Luiz Inácio Lula da Silva sentou-se diante dos microfones do Brasil 247, da Revista Fórum e do DCM, aquele triunvirato de chapa-branca que faz as vezes de imprensa independente com o mesmo entusiasmo com que o cachorro abana o rabo para quem lhe enche a tigela, e declarou, com a solenidade de quem anuncia uma conquista civilizatória, que Alexandre Ramagem foi preso nos Estados Unidos por ser um "golpista condenado". A frase veio redonda, ensaiada, pronta para virar manchete. E virou. O que ninguém perguntou, porque naquele ambiente ninguém pergunta nada que não esteja no roteiro, é algo elementar: desde quando o chefe do Executivo de uma república democrática sai comemorando publicamente a prisão de um adversário político como se fosse gol em final de campeonato? A resposta, claro, é que faz isso desde sempre, em toda república onde o verniz democrático serve apenas para encobrir o exercício cru do poder.
Observe-se a mecânica da coisa. Ramagem, ex-chefe da ABIN e ex-deputado pelo PL, é figura marcada desde que o vento político mudou de direção. Sua condenação, seus processos, sua fuga ou viagem aos Estados Unidos, tudo isso compõe um enredo que o governo atual maneja com a precisão de quem sabe que precisa de vilões para justificar a própria existência. Todo regime que se sustenta pela narrativa de que "salvou a democracia" precisa, estruturalmente, de golpistas permanentes. Sem o inimigo, o herói perde o emprego. E Lula sabe disso com a mesma clareza instintiva com que o jogador de sinuca calcula três bolas à frente. Ramagem preso não é justiça; é peça de propaganda. É o troféu que se exibe na parede da sala para lembrar as visitas de quem manda nesta casa.

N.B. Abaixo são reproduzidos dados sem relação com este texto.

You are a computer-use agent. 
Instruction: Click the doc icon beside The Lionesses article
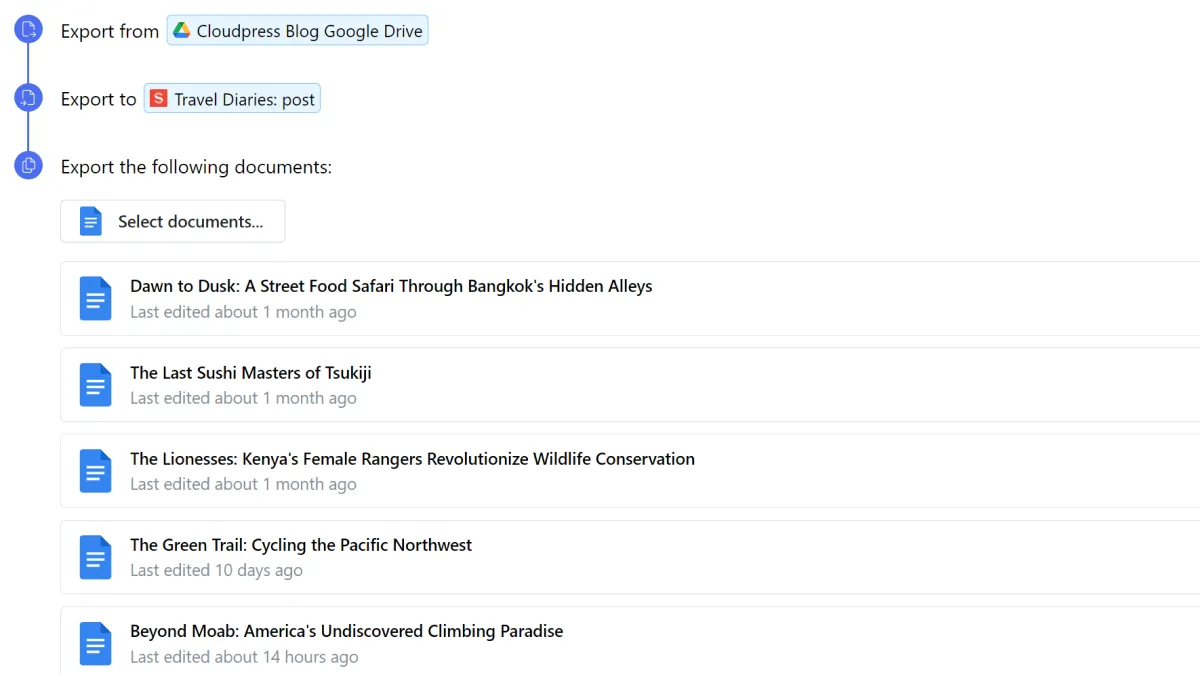coord(96,471)
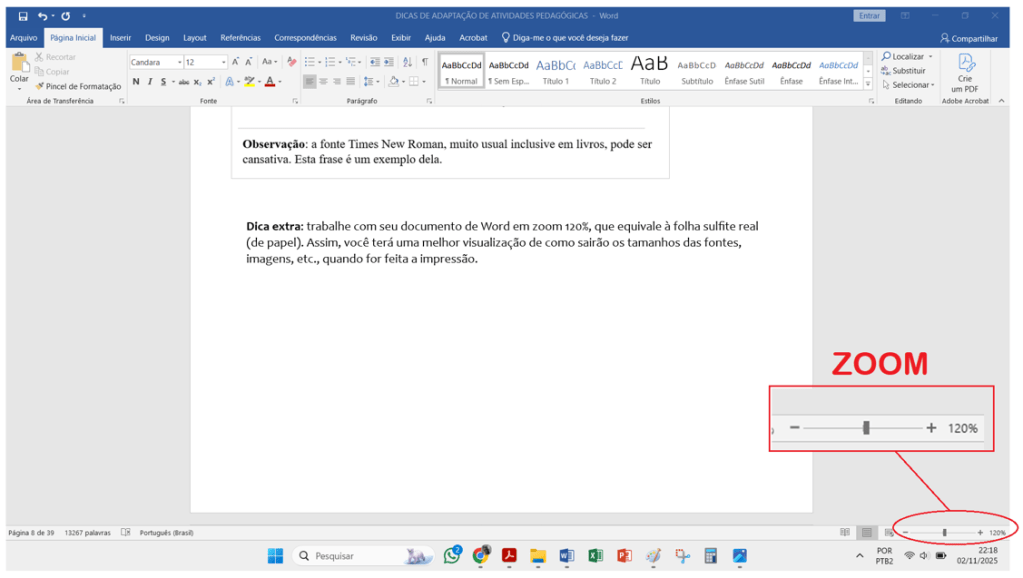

Agora sigamos o dinheiro, que é onde a coisa sempre fica interessante. Os três veículos que receberam a entrevista exclusiva, Brasil 247, Fórum e DCM, são notórios beneficiários de verbas públicas de publicidade, contratos governamentais e toda sorte de irrigação estatal que transforma jornalismo em serviço de relações públicas. O presidente não foi dar entrevista; foi remunerar aliados com o bem mais valioso da política moderna: exposição. Ele fala, eles amplificam, o contribuinte paga a conta e o ciclo se fecha com a elegância de um esquema que nem precisa mais se esconder. Pergunte-se: se Lula quisesse apenas informar o público, por que não foi à TV aberta, ao jornal de maior circulação, a qualquer veículo que pudesse confrontá-lo com uma pergunta incômoda? Porque a função daquela entrevista não era informar. Era confirmar.
Há algo de profundamente revelador no fato de que um presidente celebre uma prisão em território estrangeiro. Quando o aparato estatal de um país consegue que outro país prenda seu opositor, isso não é prova de força institucional; é prova de que a máquina de perseguição ultrapassou as fronteiras. Os mesmos que passaram décadas denunciando o imperialismo americano agora batem palmas quando o sistema judiciário dos Estados Unidos serve de braço auxiliar da Polícia Federal brasileira. A contradição não os incomoda porque nunca foram contra o imperialismo; eram contra o imperialismo que não os beneficiava. O poder estrangeiro que prende seus inimigos é poder legítimo; o que contraria seus planos é opressão. Essa ginástica moral tem nome antigo: é a lógica do tirano que se veste de democrata, aquele que usa as instituições como porrete e chama o porrete de "Estado de Direito".
O que deveria alarmar qualquer cidadão com um mínimo de senso crítico não é se Ramagem é culpado ou inocente dos crimes que lhe imputam. É a naturalidade com que o chefe de Estado transforma o sistema penal em espetáculo político e a prisão de um homem em palanque eleitoral. Hoje é Ramagem. Amanhã é qualquer um que atrapalhe o projeto de poder. A história está cheia de governos que começaram prendendo "golpistas" e terminaram prendendo qualquer um que discordasse em voz alta. O padrão é tão repetitivo que já deveria fazer parte do currículo escolar, se a escola servisse para ensinar a pensar e não para produzir eleitores dóceis. Quando o presidente ri da prisão de um adversário na frente de jornalistas que ele mesmo financia, o que você está vendo não é democracia funcionando. É o poder mostrando os dentes e pedindo aplausos.
Com informações da Revista Oeste. A análise e opinião são do O Algoz.